There are other possibilities that could be considered as next steps, many of them cutting edge, such as the development of a “single molecule-based” quantitative analysis using next sequencing technologies such as the Ion Torrent Platform which would produce a call out of number of gene copies (2). We suggest that the choice for technological change requires a careful comparative study between platforms to look for similarities and differences in the LOH calls, to determine the relative ability to detect LOH and its clinical relevance. To that end, the procedure used in our paper represents the only system to be validated prospectively for association with oral cancer risk. As such it represents the validated standard by which other systems in the future could be compared for association with outcome. Perhaps such an approach should be accepted to determine the next evolution of a device – much like drug studies are run – with a validated drug shown to affect outcome being used as the comparative arm in trials using new drugs, to determine if outcome is improved.

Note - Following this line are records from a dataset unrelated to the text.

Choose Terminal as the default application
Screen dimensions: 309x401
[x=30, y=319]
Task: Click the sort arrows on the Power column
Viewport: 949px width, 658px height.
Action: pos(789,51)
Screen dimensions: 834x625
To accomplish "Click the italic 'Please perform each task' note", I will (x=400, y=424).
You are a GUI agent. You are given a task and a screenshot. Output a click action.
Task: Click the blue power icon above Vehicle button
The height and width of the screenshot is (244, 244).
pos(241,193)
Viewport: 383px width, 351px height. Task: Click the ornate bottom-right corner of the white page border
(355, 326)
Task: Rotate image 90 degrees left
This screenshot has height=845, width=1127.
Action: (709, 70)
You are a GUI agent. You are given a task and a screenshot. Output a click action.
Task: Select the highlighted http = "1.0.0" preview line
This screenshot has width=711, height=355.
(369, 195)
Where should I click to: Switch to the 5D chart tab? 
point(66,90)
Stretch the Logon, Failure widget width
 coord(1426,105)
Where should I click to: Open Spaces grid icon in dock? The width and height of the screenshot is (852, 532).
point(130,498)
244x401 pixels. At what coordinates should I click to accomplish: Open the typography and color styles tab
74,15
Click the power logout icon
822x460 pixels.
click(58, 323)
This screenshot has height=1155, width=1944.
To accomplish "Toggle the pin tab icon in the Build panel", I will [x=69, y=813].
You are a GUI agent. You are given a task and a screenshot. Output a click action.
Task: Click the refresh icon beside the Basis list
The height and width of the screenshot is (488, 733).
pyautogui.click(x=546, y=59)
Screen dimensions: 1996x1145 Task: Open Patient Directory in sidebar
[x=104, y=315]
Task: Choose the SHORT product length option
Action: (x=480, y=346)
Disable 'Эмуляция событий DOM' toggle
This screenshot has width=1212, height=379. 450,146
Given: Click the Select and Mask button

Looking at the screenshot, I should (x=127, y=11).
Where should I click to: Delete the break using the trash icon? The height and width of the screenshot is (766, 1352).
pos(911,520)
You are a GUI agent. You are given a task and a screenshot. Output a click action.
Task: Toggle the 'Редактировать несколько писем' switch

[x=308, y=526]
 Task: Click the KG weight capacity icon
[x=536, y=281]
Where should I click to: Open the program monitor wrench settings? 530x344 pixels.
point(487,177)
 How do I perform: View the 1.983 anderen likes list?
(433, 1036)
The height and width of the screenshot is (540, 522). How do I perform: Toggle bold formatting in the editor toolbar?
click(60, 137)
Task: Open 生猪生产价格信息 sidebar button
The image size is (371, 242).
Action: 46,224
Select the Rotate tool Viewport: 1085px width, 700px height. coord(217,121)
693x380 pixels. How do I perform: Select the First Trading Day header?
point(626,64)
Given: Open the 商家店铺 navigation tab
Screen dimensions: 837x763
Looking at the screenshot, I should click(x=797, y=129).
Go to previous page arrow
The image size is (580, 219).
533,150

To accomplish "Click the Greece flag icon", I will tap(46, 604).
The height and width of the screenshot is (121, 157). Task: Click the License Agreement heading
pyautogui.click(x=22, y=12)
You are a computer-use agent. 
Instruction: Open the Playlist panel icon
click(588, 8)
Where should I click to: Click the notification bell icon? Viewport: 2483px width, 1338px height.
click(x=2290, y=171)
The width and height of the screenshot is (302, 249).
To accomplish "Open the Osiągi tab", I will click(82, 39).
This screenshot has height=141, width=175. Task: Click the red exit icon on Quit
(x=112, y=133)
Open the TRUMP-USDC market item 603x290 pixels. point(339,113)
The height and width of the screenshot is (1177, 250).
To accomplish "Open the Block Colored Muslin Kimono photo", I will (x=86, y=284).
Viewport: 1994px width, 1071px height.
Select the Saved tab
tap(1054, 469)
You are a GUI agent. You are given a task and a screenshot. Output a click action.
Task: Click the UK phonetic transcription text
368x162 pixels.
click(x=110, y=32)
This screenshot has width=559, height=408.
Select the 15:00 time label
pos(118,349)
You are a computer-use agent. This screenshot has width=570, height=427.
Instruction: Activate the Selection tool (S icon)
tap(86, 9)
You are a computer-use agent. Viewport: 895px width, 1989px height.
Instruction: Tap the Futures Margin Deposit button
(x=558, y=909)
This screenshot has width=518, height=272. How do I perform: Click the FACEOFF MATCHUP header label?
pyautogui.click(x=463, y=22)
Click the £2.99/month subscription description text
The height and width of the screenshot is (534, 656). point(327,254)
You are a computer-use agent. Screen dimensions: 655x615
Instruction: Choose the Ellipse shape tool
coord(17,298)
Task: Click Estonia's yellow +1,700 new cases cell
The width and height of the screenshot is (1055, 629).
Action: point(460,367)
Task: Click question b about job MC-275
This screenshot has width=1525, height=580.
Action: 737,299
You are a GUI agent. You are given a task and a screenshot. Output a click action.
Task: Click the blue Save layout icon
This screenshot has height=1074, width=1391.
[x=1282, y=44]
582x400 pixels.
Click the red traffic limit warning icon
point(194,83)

The best situation would be for the development of such formal studies with new technologies to be collaborative efforts that would lead to a universal tool that would be broadly adopted instead of a divergence into many “tools” without appropriate validation. The latter course, with multiple tools, means losing the ability to directly compare data from different populations and in different settings between labs. The time to develop that universal tool is now, before we lose both the opportunity and the momentum.
No potential conflicts of interest were disclosed.